Under Ms. Yosko’s leadership, Marianjoy continuously strives to be a leader in improving the state of rehabilitation medicine. For example, the organization launched AbilityLinks.org, an award-winning website that matches jobseekers who have a disability with businesses seeking to hire qualified workers. The program has increased employment opportunities for people with disabilities. More recently, Ms. Yosko secured philanthropic gifts to fund the cutting-edge Tellabs Center for Neurorehabilitation and Neuroplasticity.
National Leader and Advocate for the Disabled
Throughout her career Ms. Yosko has been active nationally in the field of rehabilitation.
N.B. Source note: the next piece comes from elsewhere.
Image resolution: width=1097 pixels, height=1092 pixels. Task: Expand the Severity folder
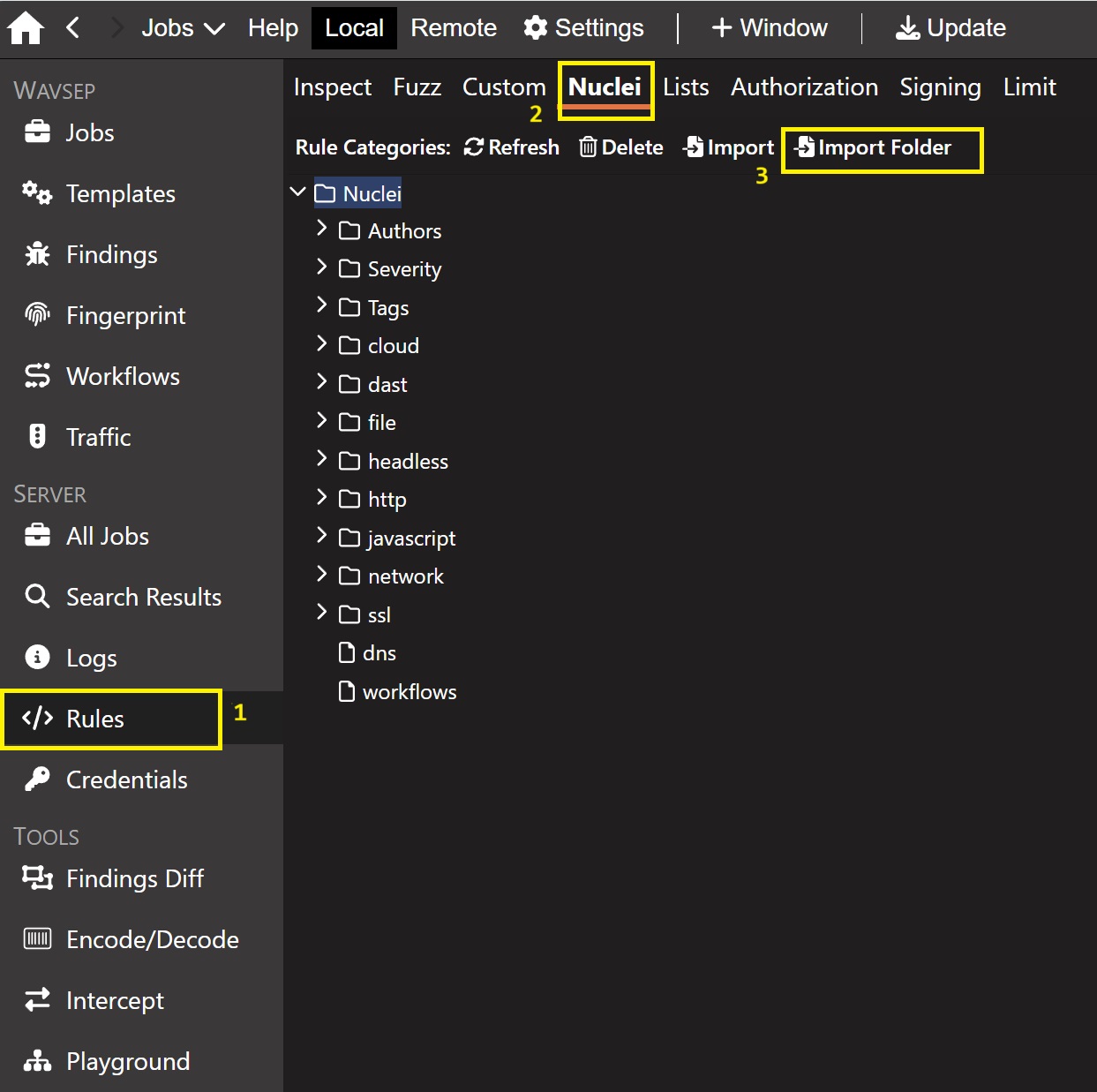coord(322,267)
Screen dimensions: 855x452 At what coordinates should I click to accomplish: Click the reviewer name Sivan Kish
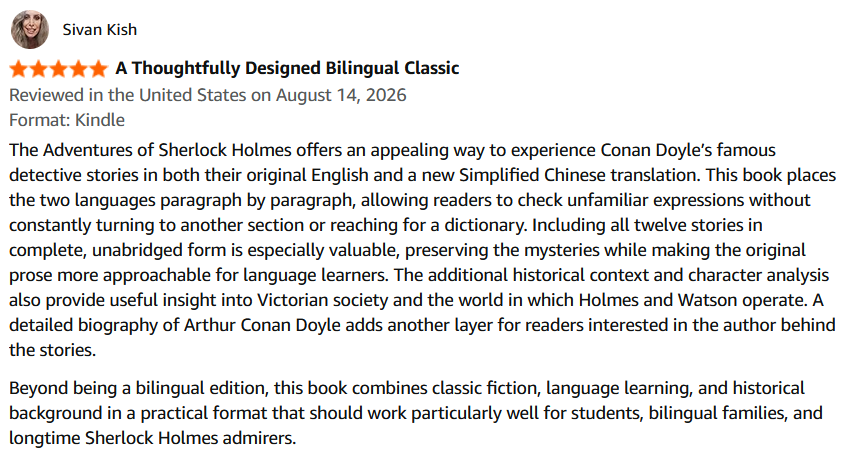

She has served as the chairperson of the American Medical Rehabilitation Providers Association, a nonprofit trade organization representing freestanding rehabilitation hospitals, rehabilitation units in general hospitals, outpatient rehabilitation facilities, several skilled nursing facilities, and home health agencies. Ms. Yosko has also served as the chairperson of the Commission of Accreditation of Rehabilitation Facilities (1997), and as the chairperson of the American Rehabilitation Association (1994), a Washington, D.C.-based organization representing providers of rehabilitation services.
Living the Vision
Marianjoy’s vision is to be recognized for superior and compassionate patient service, clinical excellence, and as the health care employer of choice and the preferred partner of physicians in each community it serves. From helping wounded warriors with disabilities to leading the improvement and expansion of two rehabilitation hospitals, and becoming a national leader and advocate for people with disabilities, Kathleen Yosko’s career journey shows that she lives this vision.
In many organizations, excellent leaders lead well, even though they haven’t lived the vision of the organization they lead. When a board of directors is fortunate to find a leader who lives the organization’s vision, like Kathleen Yosko does when it comes to rehabilitation medicine, it can provide an additional powerful boost to lift the organization’s performance even higher.